Dr Katherine Ba-Thike: A champion of sexual and reproductive health and family planning
8 March 2019 | International Women’s Day is an annual occasion that not only puts the spotlight on issues that affect women, but also celebrates those women who are working hard to address these issues.
This year, the Department of Reproductive Health and Research (RHR) at the World Health Organization (WHO) turns the spotlight on Dr Katherine “Kathy” Ba-Thike. Sadly, Katherine’s long and exceptional work in reproductive health and family planning came to an end when she passed away on 27 February 2019.
Well-loved and respected, Kathy was more than just a colleague to the people whom she worked with—she was also a dear friend, a mentor, a sister. That is why her passing was met with much sorrow by those who knew her well.
Dedicated, respected, passionate and loved
“Many colleagues in the department will remember her as the dearest and most efficient professional and colleague,” said Dr Nathalie Broutet.
Dr Moazzam Ali, recalls Katherine fondly: “I was lucky to have had a chance to work with her. She was a dedicated professional who was committed to her work and also a great mentor.” ”
Dr Mario Festin, spoke with sadness of Katherine’s passing. “I have known Kathy since the 90s and known her to be a very bright and smart colleague but very friendly as well,” he said. Dr Festin also remembered Katherine as “really very caring and gracious and she always had the interest of the Organization first among others.”
A sterling track record
Katherine worked at the World Health Organization between 2003–2011. During that time, , she was the Area Manager for Asia and Pacific, Technical Co-operation with Countries. She carried out her work ― to ensure that the countries in those regions received the technical support that they needed in order to move forward in ensuring sexual and reproductive health for their peoples ― with both great conviction and empathy.

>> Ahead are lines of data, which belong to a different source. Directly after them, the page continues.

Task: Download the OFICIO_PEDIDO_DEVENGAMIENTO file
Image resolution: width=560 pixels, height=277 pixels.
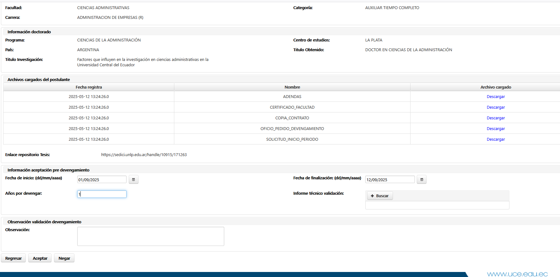Action: tap(496, 129)
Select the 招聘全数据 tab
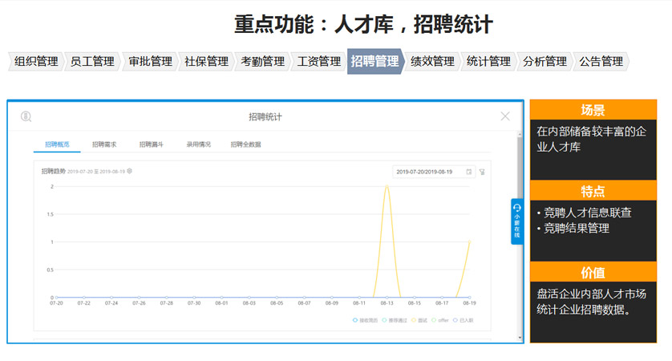 pos(245,144)
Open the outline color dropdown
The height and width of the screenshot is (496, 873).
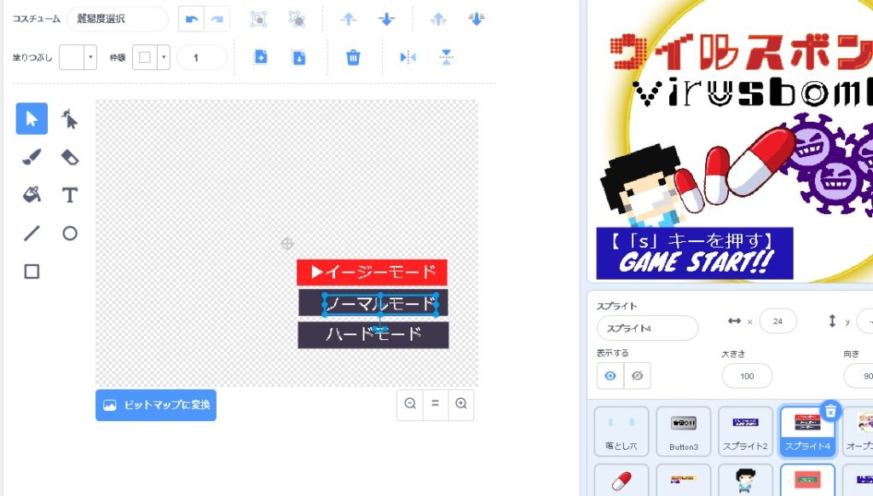pos(163,57)
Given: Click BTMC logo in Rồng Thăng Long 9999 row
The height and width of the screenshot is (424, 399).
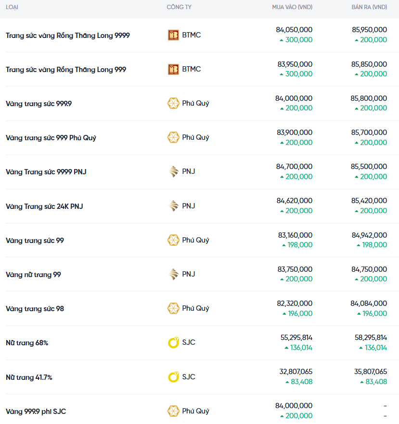Looking at the screenshot, I should point(173,35).
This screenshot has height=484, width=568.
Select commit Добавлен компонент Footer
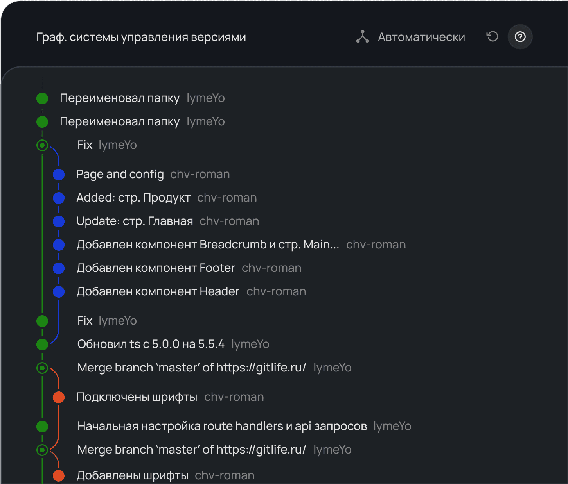coord(156,268)
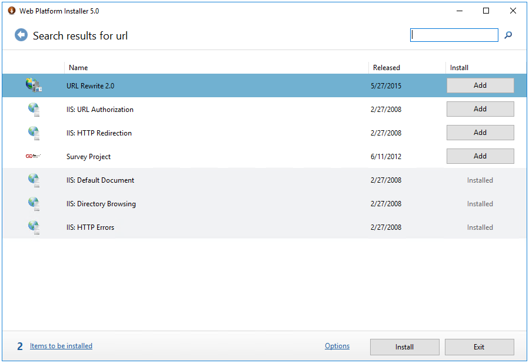This screenshot has height=363, width=529.
Task: Click the URL Rewrite 2.0 product icon
Action: [34, 85]
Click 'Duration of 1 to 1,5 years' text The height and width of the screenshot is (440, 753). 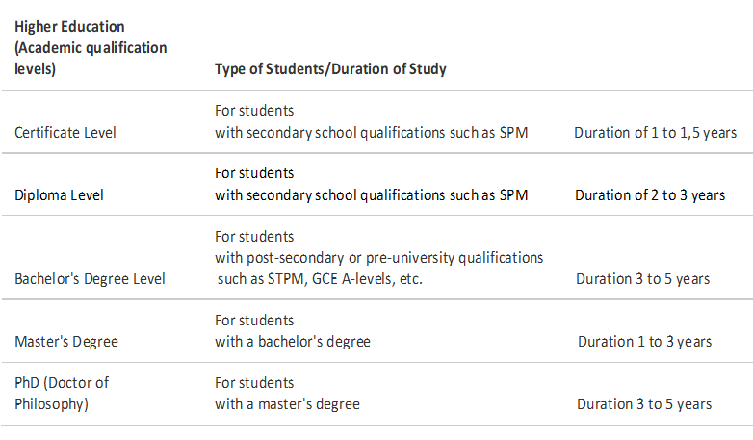click(656, 133)
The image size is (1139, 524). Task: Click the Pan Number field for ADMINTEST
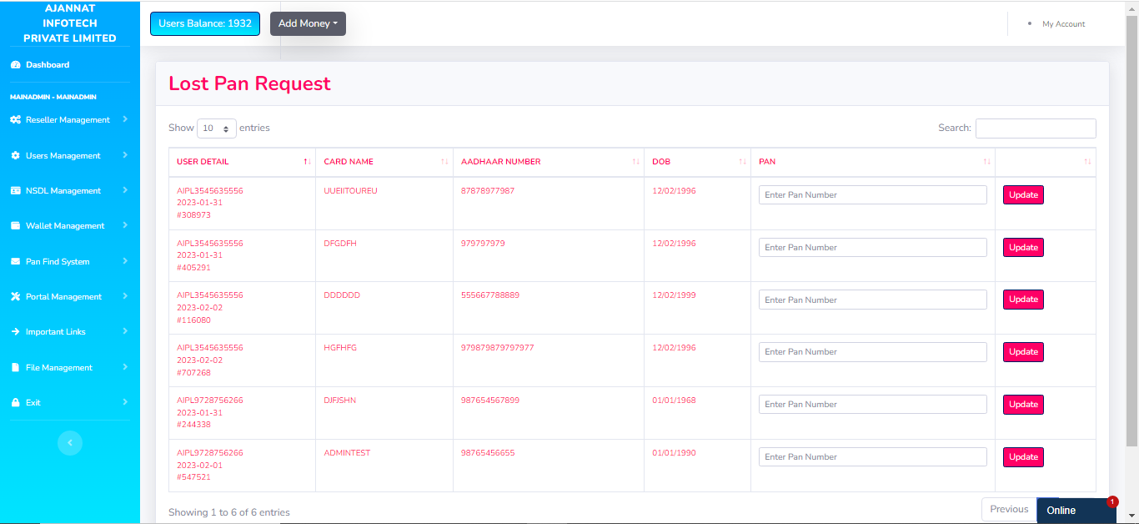pyautogui.click(x=872, y=457)
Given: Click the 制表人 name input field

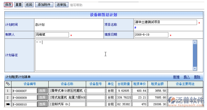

“She was very enthusiastic in supporting Member States and that gave her an advantage in that she knew what each country needed, where the gaps were and who to contact,” said Dr Ali. He recalls a time when he and Katherine worked on a research on preventing cervical cancer through screening in Mongolia. “We were able to implement the outcomes of that research, which served as seeds to further enhance cervical cancer screening in Mongolia,” said Dr Ali.
Dr Festin echoes Dr Ali’s comment about Katherine’s strong country-focused approach. “She was able to reach out to all the countries in both South East Asia and Western Pacific regions and she was respected by the WHO country point person in Reproductive Health. She was not only a technical expert but she was also a good coordinator for these dissemination and scaling up programmes,” said Dr Festin.
Prior to her work at WHO, Katherine worked at the Asia-Pacific Development and Communication Centre, as Advisor on HIV/AIDS/STDs, and before that as Advisor on Reproductive Health and Family Planning Programmes at the United Nations Population Fund (UNFPA) Country Technical Services Team for East and South-East Asia 1999–2003.
Reproductive health and family planning may have lost one of its greatest champions, but the legacy of Katherine’s work will surely leave a positive and lasting effect to everyone, most notably the people whose lives she has so greatly touched by her dedication, passion and kindness. Dr Katherine Ba-Thike will be greatly missed.